*** PROVIDED ENTRIES ***

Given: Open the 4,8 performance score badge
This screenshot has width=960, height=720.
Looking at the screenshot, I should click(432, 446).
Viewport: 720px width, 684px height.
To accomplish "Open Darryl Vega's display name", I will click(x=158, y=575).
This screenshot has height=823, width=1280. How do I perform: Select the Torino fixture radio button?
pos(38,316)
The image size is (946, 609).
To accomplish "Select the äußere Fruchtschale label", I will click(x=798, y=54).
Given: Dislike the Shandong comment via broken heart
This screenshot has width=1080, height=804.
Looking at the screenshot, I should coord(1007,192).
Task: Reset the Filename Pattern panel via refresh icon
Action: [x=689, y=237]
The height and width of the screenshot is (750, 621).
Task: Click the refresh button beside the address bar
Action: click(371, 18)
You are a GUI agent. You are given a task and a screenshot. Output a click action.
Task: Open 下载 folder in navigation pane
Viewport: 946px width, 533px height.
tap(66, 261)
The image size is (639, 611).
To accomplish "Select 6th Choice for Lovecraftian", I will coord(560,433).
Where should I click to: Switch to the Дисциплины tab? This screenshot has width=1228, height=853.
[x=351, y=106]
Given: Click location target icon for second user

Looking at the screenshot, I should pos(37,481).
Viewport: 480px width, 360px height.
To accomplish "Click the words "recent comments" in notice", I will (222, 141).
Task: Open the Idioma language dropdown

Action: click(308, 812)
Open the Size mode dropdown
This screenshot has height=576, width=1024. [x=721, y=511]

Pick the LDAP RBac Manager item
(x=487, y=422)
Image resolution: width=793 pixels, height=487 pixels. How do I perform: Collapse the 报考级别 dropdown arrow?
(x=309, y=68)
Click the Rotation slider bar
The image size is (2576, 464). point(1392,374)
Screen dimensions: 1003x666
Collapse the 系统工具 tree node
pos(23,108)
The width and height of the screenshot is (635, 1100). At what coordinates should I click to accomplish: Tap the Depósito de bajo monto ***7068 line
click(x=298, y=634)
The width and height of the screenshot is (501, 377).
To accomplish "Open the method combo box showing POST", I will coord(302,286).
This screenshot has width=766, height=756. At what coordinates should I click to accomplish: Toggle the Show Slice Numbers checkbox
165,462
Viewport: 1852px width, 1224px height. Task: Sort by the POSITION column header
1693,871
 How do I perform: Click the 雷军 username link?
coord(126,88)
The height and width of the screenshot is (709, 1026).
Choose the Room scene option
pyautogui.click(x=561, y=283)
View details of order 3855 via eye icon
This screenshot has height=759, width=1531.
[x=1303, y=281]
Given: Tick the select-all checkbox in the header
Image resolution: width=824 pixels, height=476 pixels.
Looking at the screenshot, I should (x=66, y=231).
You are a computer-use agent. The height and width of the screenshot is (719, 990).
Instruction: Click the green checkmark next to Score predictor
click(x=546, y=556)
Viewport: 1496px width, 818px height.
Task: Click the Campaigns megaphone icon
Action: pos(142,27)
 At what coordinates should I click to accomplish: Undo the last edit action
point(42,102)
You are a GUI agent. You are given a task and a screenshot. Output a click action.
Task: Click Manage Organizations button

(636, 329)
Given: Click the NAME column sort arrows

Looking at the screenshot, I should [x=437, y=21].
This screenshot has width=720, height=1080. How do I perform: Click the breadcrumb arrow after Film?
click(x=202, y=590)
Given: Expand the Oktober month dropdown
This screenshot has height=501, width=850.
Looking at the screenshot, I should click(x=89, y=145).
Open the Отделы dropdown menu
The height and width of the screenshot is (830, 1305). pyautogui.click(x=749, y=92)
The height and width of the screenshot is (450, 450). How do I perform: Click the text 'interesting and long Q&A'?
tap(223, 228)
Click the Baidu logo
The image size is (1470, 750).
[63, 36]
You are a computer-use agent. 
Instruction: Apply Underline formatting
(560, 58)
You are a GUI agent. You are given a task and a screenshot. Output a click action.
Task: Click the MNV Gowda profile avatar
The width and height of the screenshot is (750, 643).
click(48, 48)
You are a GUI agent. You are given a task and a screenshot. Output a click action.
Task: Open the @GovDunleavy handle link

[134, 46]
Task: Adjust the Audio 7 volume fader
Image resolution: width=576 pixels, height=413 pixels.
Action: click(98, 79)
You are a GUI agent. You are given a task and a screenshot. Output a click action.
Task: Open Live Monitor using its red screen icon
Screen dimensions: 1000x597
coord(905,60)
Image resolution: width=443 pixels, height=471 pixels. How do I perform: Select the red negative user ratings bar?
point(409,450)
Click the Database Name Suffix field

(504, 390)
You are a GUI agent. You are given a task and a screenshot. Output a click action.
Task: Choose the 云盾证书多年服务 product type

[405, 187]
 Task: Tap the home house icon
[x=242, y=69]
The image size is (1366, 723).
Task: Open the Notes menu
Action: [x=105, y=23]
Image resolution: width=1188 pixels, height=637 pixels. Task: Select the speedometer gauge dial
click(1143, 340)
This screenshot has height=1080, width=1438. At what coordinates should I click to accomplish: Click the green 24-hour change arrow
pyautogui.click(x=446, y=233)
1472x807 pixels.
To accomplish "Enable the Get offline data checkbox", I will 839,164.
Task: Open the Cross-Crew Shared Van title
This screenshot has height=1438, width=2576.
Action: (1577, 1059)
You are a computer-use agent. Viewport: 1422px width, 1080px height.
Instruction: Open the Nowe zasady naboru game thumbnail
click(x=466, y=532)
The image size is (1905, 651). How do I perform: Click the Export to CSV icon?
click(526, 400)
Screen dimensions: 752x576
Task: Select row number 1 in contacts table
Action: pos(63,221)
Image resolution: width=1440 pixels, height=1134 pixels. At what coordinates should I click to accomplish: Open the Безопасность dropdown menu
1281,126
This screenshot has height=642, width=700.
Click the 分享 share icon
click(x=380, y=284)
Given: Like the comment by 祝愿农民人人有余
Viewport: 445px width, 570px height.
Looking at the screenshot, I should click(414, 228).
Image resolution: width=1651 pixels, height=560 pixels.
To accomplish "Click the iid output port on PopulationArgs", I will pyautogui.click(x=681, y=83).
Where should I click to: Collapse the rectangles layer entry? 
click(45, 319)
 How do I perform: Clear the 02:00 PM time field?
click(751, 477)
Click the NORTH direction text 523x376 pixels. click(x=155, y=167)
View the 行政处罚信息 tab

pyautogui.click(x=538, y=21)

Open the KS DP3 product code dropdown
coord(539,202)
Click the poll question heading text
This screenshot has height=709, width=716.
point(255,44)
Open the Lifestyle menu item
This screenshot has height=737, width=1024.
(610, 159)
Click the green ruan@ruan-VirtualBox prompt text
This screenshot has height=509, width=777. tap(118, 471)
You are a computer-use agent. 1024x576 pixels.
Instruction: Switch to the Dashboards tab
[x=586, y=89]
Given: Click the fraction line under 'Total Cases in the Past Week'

***

**PROBLEM DESCRIPTION**
Return only those lines that run from the one containing "Instruction: Switch to the Dashboards tab" through the end of the entries, keeping each exactly as written.

**RESPONSE AREA**
Instruction: Switch to the Dashboards tab
[x=586, y=89]
Given: Click the fraction line under 'Total Cases in the Past Week'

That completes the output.